Good morning everyone, Friday again and freezing in good old Durban. Today is the last day at my current job and after that I am officially unemployed. So glad the weekend is here because I haven’t had a party in ages.
Well enough chit chat for now, here’s your weekly dose of funny:
A woman’s husband had been slipping in and out of a coma for several months, yet she had stayed by his bedside every single day.
One day, when he came to, he motioned for her to come nearer.
As she sat by him, he whispered, eyes full of tears, ‘You know what? ‘You have been with me all through the bad times. When I got fired, you were there to support me. When my business failed, you were there. When I got shot, you were by my side.

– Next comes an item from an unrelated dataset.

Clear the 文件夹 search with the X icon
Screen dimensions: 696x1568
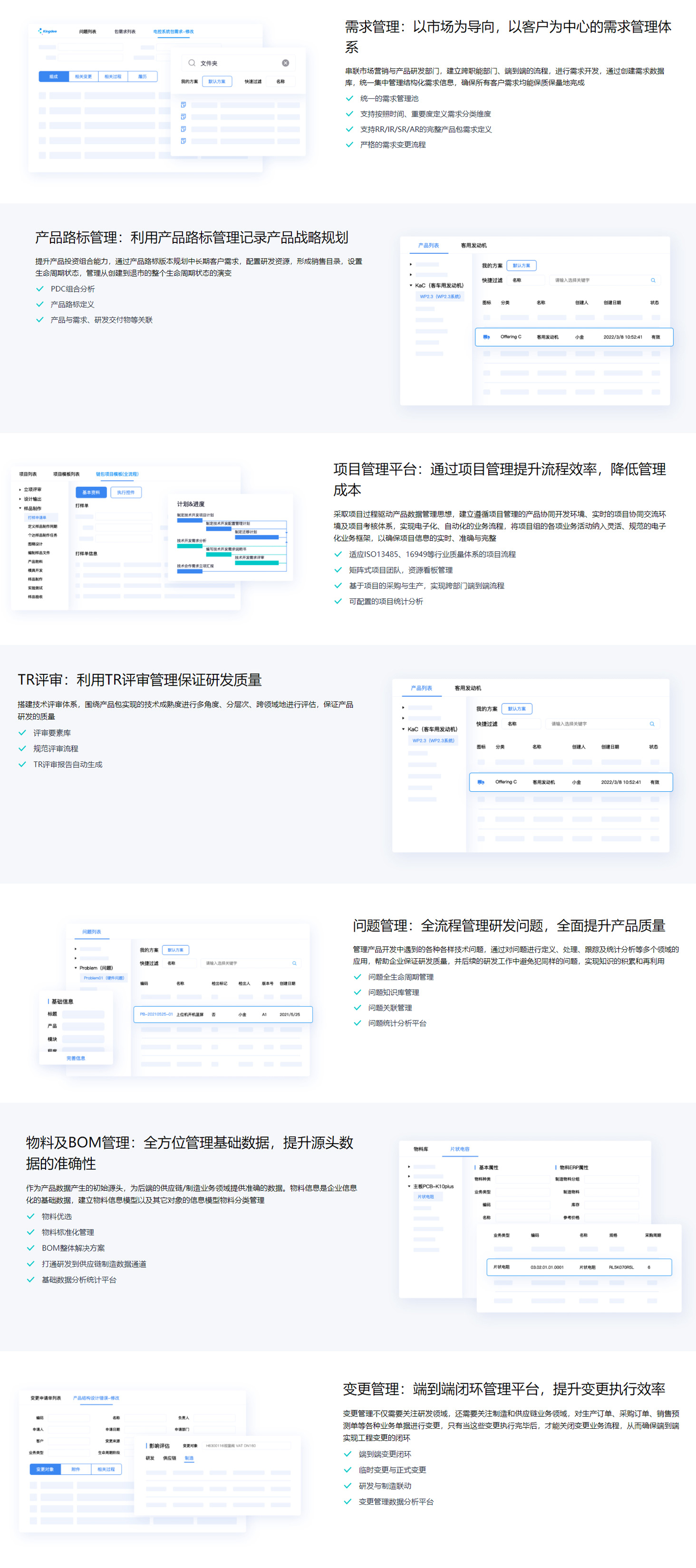coord(285,63)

When we lost the house, you stayed right here. When my health started failing, you were still by my side… You know what Martha?’

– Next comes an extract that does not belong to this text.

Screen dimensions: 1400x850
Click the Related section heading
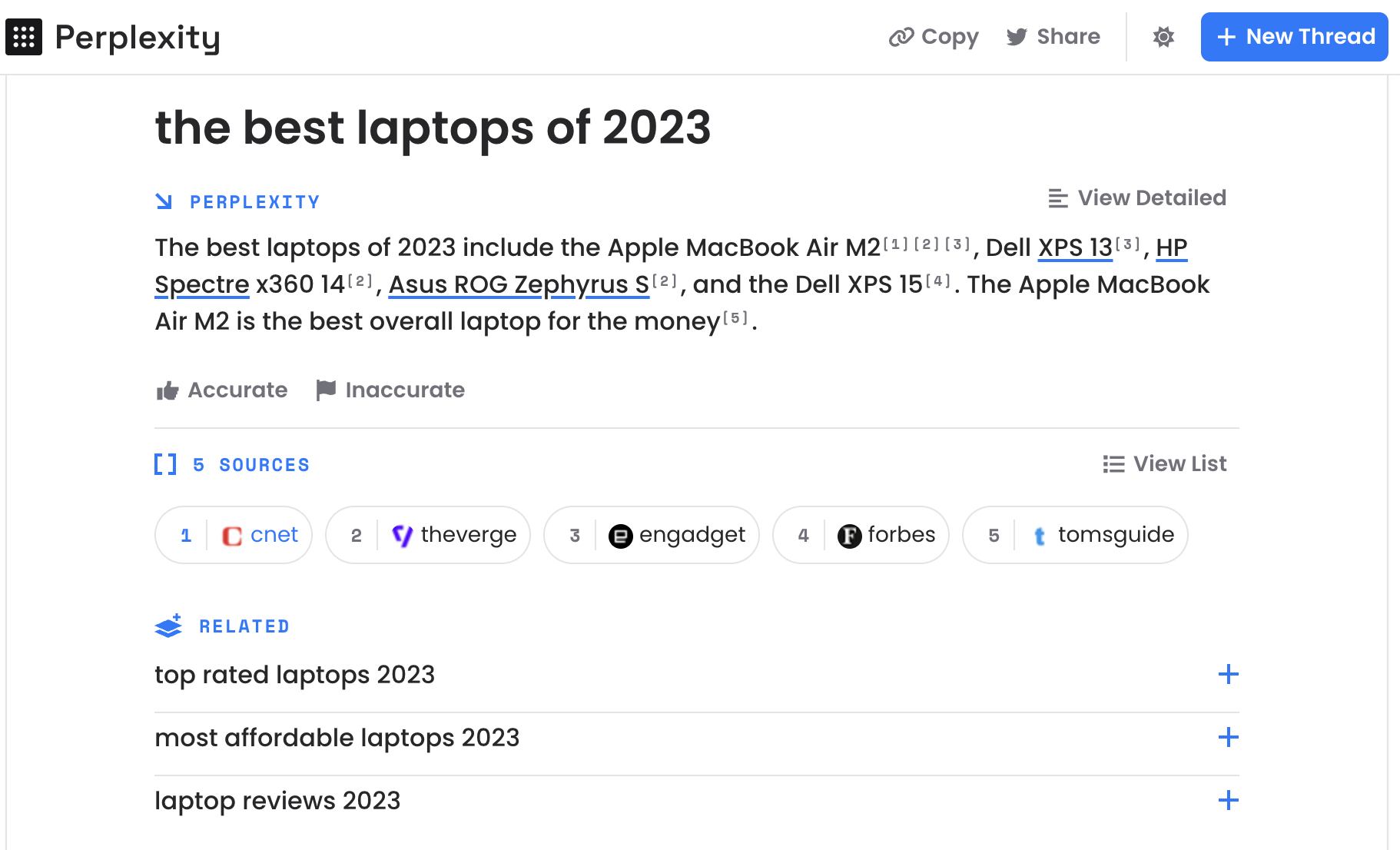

‘What dear?’ she gently asked, smiling as her heart began to fill with warmth.
‘I’m beginning to think you’re bad luck…
So yesterday was the day that I had finally had enough of people’s assumptions and decided to put my thoughts across with no uncertainty. I am sure that there are a few people out there that might think I am being unfair and a little harsh but I pride myself on honesty and expect other people to be honest in return.

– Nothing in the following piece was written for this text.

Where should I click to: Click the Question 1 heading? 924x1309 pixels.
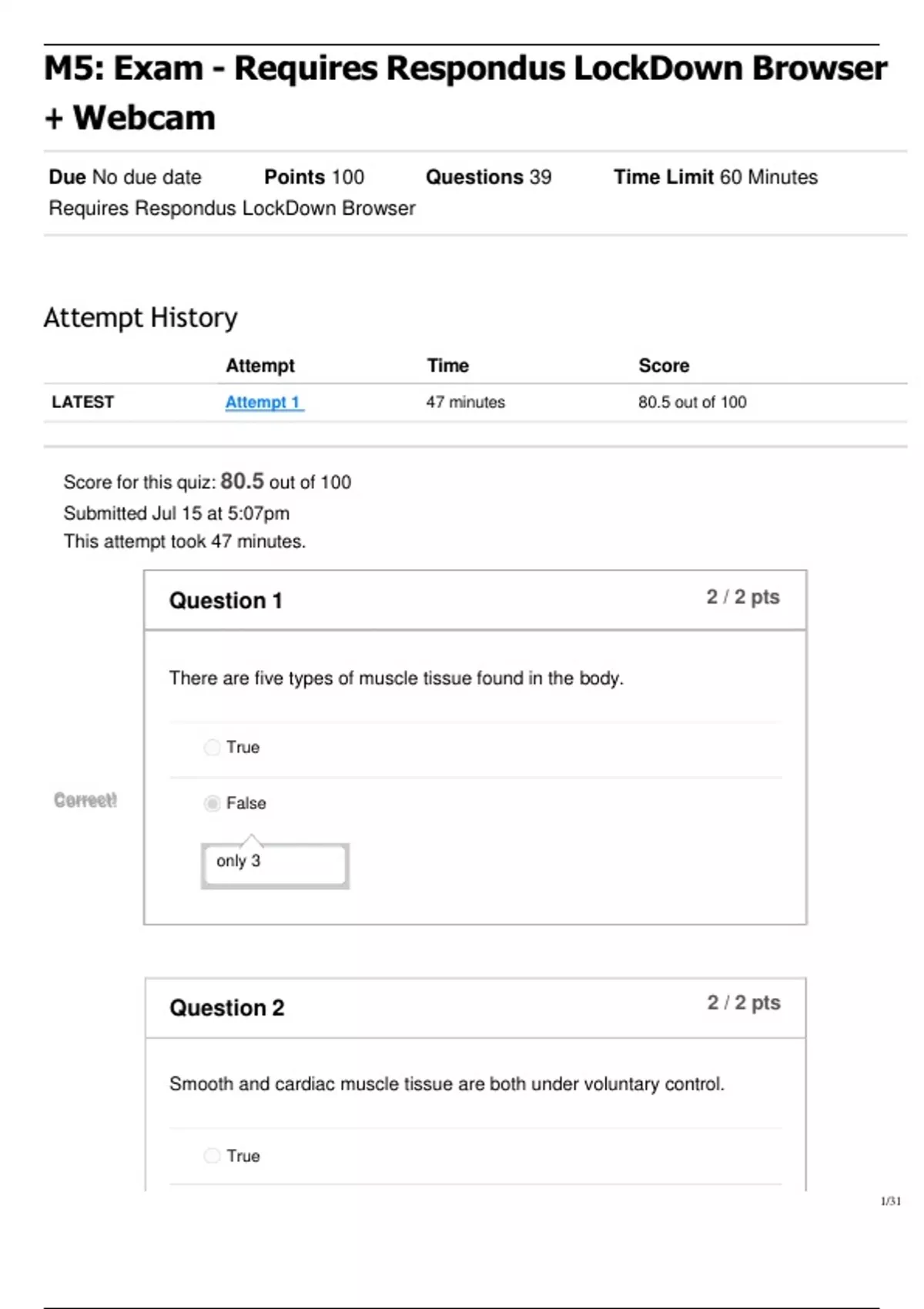click(x=226, y=601)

If I think back over things that I have done in my life, or things that have been done to me, I find it rather difficult to find regrets. This might seem unbelievable to most people but I am a realist and things happen for a reason – either I duffed up or someone else did.
When something goes wrong in my life I choose to see it as a lesson learnt. I might be upset about it for a day or two while I try to figure out what could be learnt from it and then I move on to the next page. If someone does something to offend me I will first of all remain quiet, if that is not warning enough then I will confront them.
If someone lies to me, I will confront them and give them the opportunity to redeem themselves but if they feel that it is appropriate to stick to their lies then they are gone. Lies are simply other peoples’ way of telling you that they thing you are a fool. I am not a fool for no-one and if I have confronted you about your lie and you lie to my face again then screw you – you’re a fool!
I am pretty straightforward and if I say I like you- I do, this does not mean that I love you, I need you , I want you- it means I like you!!! If I say I find you attractive and sexually pleasing – this again does not mean I love you or I need you, it simply means I want you – for a while at least.
Assumptions can be very dangerous and can lead to a lot of mayhem and
misunderstanding. Assumptions can really mess up situations that could otherwise have been great fun. I wish that I could just get it through to the people around me that by lying your way through life you are living life expecting people to lie to you.
I expect people to be honest with me and I find it extremely insulting when they aren’t and even more insulting when they assume that I am not honest with them.
Ps. I still want you – I don’t love you!!